Y así aplaudió, en 1930, el golpe de estado que instauró una dictadura militar.
Al servicio de esa dictadura, el hijo del poeta, el comisario Polo Lugones, inventó la picana eléctrica y otros convincentes instrumentos que él ensayaba en los cuerpos de los desobedientes.
Cuarenta y pico de años después, una desobediente llamada Pirí Lugones, nieta del poeta, hija del comisario, sufrió en carne propia los inventos de su papá, en las cámaras de torturas de otra dictadura.
Esa dictadura desapareció a treinta mil argentinos.
Entre ellos, ella.
-No son noticia
Al sur de la India, en el hospital de Nallamada, un suicida resucita.
Alrededor de su lecho, sonríen los que le devolvieron la vida. El resucitado los mira, dice:
-¿Qué esperan? ¿Que les dé las gracias? Yo debía cien mil rupias. Ahora voy a deber también cuatro días de hospital. Ustedes, imbéciles, me hicieron este favor.
Mucho sabemos sobre los terroristas suicidas. Los medios nos hablan de ellos cada día. Nada nos cuentan, en cambio, sobre los granjeros suicidas.
A un ritmo de mil por mes, según las cifras oficiales, se vienen matando los agricultores hindúes, desde fines del siglo veinte y en estos primeros años del veintiuno. Muchos granjeros suicidas mueren bebiendo los pesticidas que no pueden pagar.
El mercado los obliga a endeudarse, las deudas impagables los obligan a morir. Gastan cada vez más y cobran cada vez menos. Compran a precios gigantes y venden a precios enanos. Son rehenes de la industria química extranjera, semillas importadas, cultivos transgénicos: la India, que producía para comer, ahora produce para que la coman.
-En vivo y en directo
Todo Brasil asiste. Un espectáculo en tiempo real.

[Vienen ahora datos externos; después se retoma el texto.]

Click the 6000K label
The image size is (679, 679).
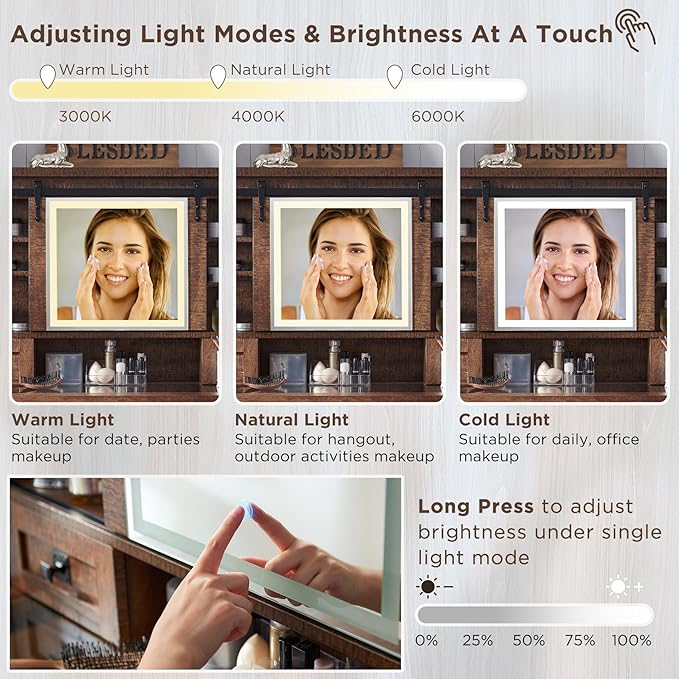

La televisión no pierde detalle, desde el momento en que el criminal, negro tenía que ser, convierte en rehenes a los pasajerosde un ómnibus de Río de Janeiro, una mañana del año 2000.
Los periodistas van contando lo que ocurre como si fuera una mezcla de fútbol y de guerra, la emoción rompecorazones de una final de la Copa del Mundo narrada en el tono epicotrágico del desembarco de Normandía.

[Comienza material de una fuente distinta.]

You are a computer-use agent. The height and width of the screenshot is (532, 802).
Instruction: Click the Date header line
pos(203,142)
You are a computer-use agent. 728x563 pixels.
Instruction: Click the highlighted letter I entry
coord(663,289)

La policía ha puesto sitio al ómnibus. En el largo tiroteo, muere una muchacha. El público vocifera maldiciones contra la fiera salvaje que no vacila en sacrificar inocentes vidas humanas.
Por fin, al cabo de cuatro horas de mucho tiro y mucha ópera, una bala del orden derriba al peligro público. Los policías exhiben su trofeo, el criminal malherido, bañado en sangre, ante las cámaras. Todos quieren lincharlo, los miles que están allí y los millones que no están pero miran.

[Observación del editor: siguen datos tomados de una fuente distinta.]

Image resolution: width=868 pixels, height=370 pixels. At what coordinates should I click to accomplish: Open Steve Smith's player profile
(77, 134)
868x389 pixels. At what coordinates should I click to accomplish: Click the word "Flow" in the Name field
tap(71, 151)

Los policías lo arrancan de manos de la multitud enardecida. Entra vivo al patrullero. Sale estrangulado.
En su breve paso por el mundo, se llamó Sandro do Nascimento. Él era uno de los muchos niños de la calle que dormían en las escalinatas de la iglesia de la Candelaria, una noche de 1993, cuando llovió metralla. Ocho murieron.
De los que sobrevivieron, casi todos fueron matados poco después. Sandro tuvo suerte, pero era un muerto en uso de licencia. Siete años después, cumple la sentencia. Él siempre había soñado con ser estrella de la tele.